The end result, despite all the good intentions, is that rents will increase.
This is not good at the best of times, but whilst mortgages are out of reach for many, wages are stagnant and food, fuel, energy costs are rising by more than 3 times the rate of inflation.

It’s a vicious circle, the government need to get co2 emissions lowered to avoid european fines, the landlord has to recover at (at least) their losses, businesses in the industry will push their already exagerated prices higher still and the individual tennant is left footing the bill whilst their cost of living stretches them to breaking point.

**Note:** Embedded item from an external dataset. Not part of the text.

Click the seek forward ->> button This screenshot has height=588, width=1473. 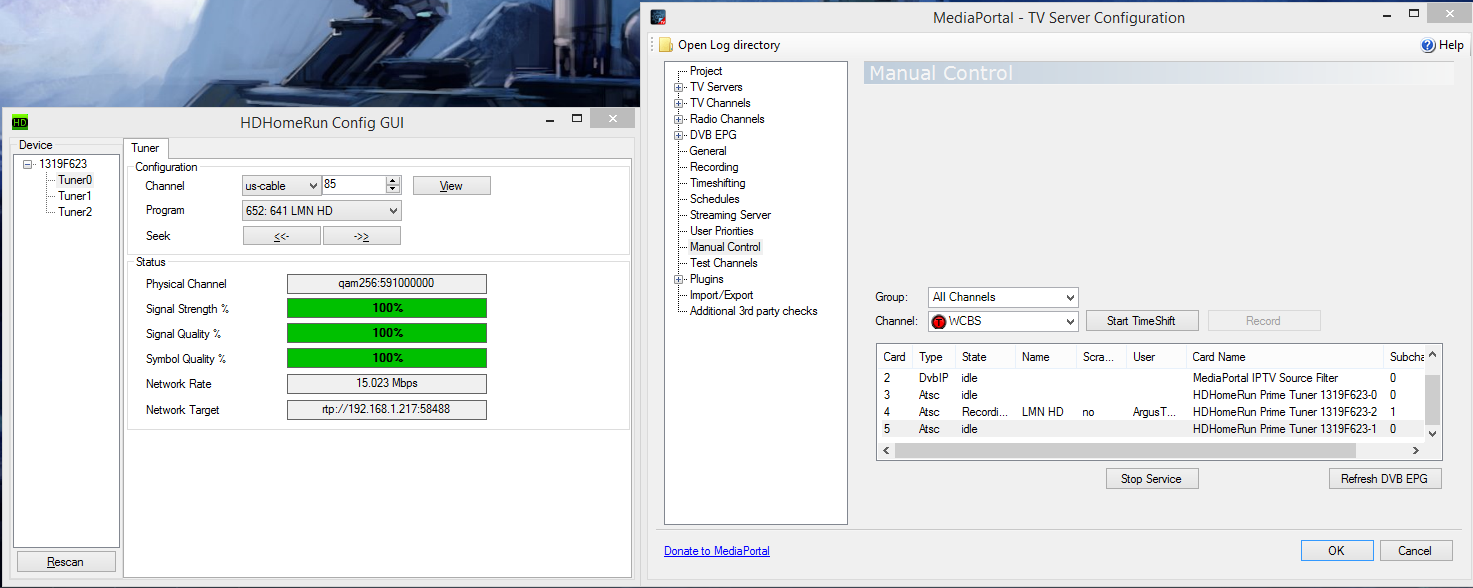(x=362, y=236)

Radical thinking is required, all alternatives/points of view need to be considered as we need to find a way out of this mess and fast!

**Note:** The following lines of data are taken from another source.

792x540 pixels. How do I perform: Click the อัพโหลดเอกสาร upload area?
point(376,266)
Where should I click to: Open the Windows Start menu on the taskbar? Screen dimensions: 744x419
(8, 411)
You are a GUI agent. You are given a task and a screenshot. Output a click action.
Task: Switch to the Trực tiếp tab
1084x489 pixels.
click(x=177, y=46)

Profile photo of ChrisGloucester
Member

Frual ways,
Whilst I agree the cost of improving energy efficiency will have to be paid by someone I think your comment is something of an over reaction.
Basic loft and cavity wall insulation can, with the current grant system, be installed for only a few hundred pounds. If the tennant is on a qualifying benefit or over 70 it’s free.
Any landlord would be a fool not to take advantage of this and get their property upgraded at low cost or even for free..
As for rent increases for better insulated properties, well if there are any they will be greatly offset by the reduction in the tenant’s heating costs.
If no minimum energy efficiency level is set for retal property there will be no incentive to improve things and tenant who might pay lower rent will be stung big time as energy costs continue to spiral (and they will, you wait and see).
I’m all in favour of setting a minimum efficency level before property can be let, it will be better for everyone.

Member
cristina says:
24 April 2013

we rented this house a year ago in april, when winter arrived we realised that every single room was freezing! there is a constant draft from every window of the house…plus we found out that the heating system is the oldest you can get but obviously the landlord did not tell us this when we rented. Now we received the “winter” bill which is £900!!! we have been trying during this year to talk to the lanlord about the heating system and the windows, we had 2 british gas enjeneers who told us that ,even though the heating works, its too old and gave us a “G” rating! the landlord told us that she is sorry but she won’t do anything about it as she has no money..she told us that we can spend £80 pounds max to fix the window and we can buy an electric heater for my baby room.
Can we do something? we want to leave! but we have a contract…what can we do?